TCGA Clinical, Biospecimen and Molecular Data
=============================================
The TCGA data is organized into three separate datasets: **TCGA_bioclin_v0** contains clinical
and other metadata; **TCGA_hg19_data_v0** contains the original TCGA molecular data, which was
originally generated based on the GRCh37/hg19 reference; and **TCGA_hg38_data_v0** contains
the newer GRCh38/hg38-based data now available at the NCI-GDC.

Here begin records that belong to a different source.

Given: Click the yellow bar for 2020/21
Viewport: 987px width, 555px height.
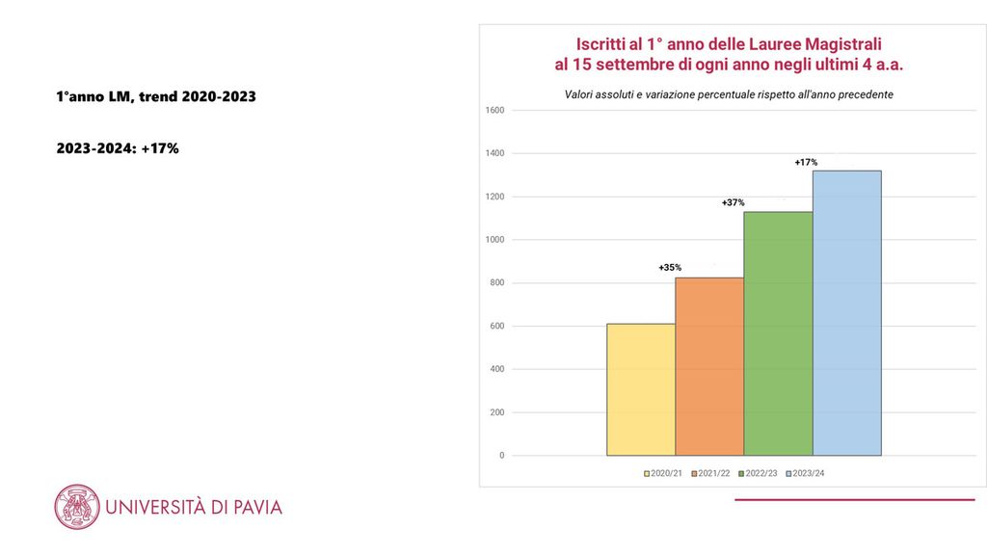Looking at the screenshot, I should tap(640, 389).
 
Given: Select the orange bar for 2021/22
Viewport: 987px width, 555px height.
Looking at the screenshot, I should tap(709, 366).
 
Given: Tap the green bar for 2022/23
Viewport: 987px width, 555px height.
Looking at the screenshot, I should tap(778, 333).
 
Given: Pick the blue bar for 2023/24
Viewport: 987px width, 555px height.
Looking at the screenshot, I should tap(846, 312).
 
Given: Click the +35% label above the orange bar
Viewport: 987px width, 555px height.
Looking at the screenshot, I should tap(670, 267).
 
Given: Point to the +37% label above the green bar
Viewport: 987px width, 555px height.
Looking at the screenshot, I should tap(734, 202).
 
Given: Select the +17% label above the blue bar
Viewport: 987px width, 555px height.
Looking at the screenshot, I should tap(806, 162).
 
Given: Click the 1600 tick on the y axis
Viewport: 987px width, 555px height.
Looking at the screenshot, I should tap(494, 110).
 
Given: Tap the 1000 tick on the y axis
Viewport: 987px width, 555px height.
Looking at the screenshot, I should tap(494, 240).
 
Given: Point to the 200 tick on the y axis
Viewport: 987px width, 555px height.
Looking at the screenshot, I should tap(496, 412).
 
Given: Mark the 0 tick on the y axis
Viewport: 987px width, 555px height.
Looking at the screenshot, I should tap(501, 456).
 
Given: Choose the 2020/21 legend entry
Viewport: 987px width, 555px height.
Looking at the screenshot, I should tap(664, 473).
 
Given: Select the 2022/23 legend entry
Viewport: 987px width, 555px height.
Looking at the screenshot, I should tap(759, 473).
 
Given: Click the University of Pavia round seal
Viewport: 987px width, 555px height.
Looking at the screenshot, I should tap(77, 507).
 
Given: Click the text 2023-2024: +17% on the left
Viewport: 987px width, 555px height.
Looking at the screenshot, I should tap(118, 148).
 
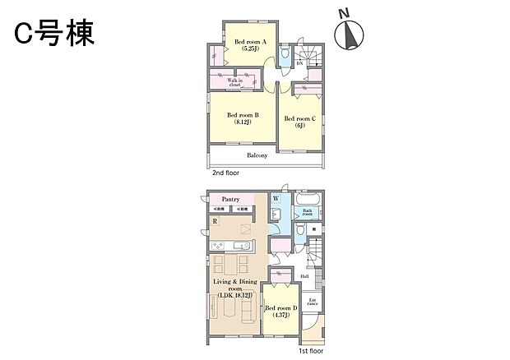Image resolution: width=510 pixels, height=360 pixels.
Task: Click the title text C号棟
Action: pyautogui.click(x=53, y=33)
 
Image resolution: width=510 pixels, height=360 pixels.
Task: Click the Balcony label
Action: pyautogui.click(x=257, y=155)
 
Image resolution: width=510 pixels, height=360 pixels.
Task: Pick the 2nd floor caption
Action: pyautogui.click(x=228, y=175)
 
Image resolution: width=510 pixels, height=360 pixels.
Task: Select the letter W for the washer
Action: pyautogui.click(x=276, y=199)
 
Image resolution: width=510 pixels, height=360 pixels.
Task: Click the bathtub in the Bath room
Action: pyautogui.click(x=308, y=200)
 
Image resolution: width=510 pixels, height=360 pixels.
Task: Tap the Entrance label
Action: pyautogui.click(x=313, y=302)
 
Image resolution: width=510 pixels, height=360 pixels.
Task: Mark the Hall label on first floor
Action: pyautogui.click(x=304, y=276)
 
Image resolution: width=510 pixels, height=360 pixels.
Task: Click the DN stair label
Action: pyautogui.click(x=299, y=63)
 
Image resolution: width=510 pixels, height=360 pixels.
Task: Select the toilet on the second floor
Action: pyautogui.click(x=284, y=56)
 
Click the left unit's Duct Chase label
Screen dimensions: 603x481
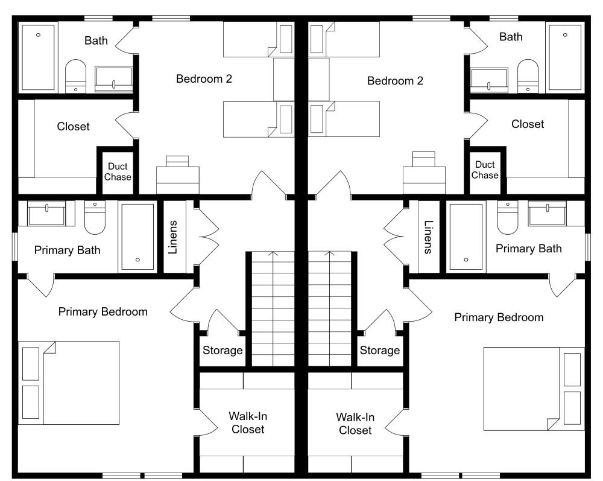pos(118,171)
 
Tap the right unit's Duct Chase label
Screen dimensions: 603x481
pos(485,170)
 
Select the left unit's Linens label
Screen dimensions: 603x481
pos(173,237)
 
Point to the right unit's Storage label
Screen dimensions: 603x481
pos(379,350)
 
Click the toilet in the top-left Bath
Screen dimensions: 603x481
pos(75,76)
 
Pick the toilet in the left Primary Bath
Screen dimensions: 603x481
pos(95,218)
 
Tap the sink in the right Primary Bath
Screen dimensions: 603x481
pos(547,214)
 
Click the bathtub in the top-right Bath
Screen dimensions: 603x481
pos(565,58)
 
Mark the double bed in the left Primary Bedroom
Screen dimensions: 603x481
pos(69,383)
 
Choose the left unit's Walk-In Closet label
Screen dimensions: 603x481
pos(248,422)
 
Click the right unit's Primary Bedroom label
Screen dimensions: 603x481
pos(499,317)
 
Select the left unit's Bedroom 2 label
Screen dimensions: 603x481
pos(204,79)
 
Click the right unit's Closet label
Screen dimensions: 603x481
pos(528,124)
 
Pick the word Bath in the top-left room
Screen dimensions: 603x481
pos(96,40)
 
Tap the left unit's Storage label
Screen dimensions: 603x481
pos(223,350)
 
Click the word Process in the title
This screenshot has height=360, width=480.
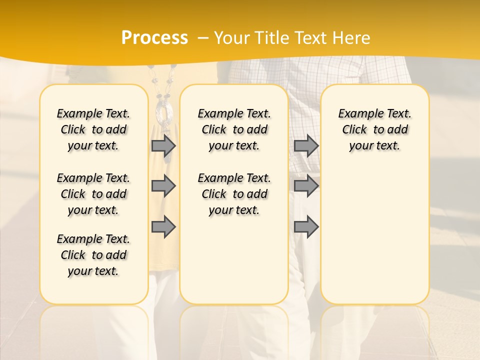(154, 38)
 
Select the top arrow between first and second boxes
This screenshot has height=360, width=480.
(164, 146)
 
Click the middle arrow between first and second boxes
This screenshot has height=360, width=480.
(164, 186)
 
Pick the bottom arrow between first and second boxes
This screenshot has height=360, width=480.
(164, 226)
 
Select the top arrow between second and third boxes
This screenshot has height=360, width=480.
(306, 146)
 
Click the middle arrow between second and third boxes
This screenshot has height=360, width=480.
(306, 186)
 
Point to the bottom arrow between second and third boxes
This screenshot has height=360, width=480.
(306, 226)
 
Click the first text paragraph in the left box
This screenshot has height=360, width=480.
(94, 130)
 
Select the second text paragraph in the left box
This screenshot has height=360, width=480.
(94, 194)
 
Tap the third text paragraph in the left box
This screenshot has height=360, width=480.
(94, 255)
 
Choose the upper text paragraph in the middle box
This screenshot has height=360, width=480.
(234, 130)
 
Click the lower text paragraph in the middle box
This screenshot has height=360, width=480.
(234, 194)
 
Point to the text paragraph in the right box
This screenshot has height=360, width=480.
(375, 130)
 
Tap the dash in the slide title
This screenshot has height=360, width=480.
(203, 38)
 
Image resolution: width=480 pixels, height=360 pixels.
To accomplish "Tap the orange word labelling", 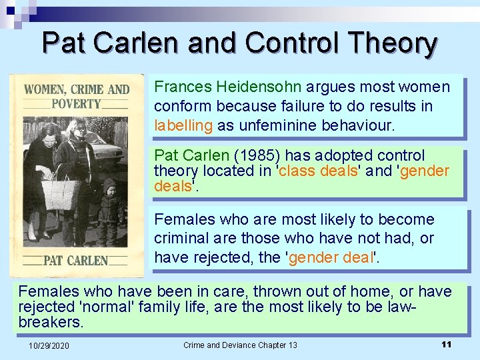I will [x=183, y=125].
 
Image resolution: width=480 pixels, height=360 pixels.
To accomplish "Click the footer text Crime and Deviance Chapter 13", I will [x=240, y=345].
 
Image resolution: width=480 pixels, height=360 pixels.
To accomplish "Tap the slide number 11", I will [x=447, y=344].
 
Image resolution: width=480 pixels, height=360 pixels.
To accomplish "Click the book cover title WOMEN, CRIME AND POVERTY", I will [x=77, y=97].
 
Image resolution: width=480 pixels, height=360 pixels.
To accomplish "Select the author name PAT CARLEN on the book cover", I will [x=75, y=259].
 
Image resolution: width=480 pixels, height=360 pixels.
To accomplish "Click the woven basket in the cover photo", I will [x=61, y=193].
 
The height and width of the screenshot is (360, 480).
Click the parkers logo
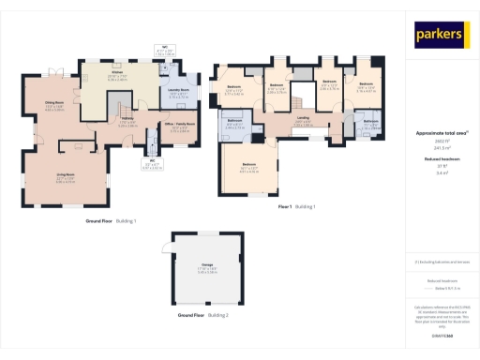tap(439, 36)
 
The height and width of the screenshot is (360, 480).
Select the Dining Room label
tap(54, 104)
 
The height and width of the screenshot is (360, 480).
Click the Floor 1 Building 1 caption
tap(296, 206)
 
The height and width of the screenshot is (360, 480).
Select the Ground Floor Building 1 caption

All of the tables include one or more of the following identifiers which can be used for
performing cross-table JOINs: ``case_barcode``, ``sample_barcode``, and ``aliquot_barcode``.
(Note that these were previously called ``ParticipantBarcode``, ``SampleBarcode``, and
``AliquotBarcode``.) In addition, most tables also containa a ``project_short_name`` field
(formerly called ``Study``, *eg* TCGA-LUAD, TCGA-BRCA, *etc*).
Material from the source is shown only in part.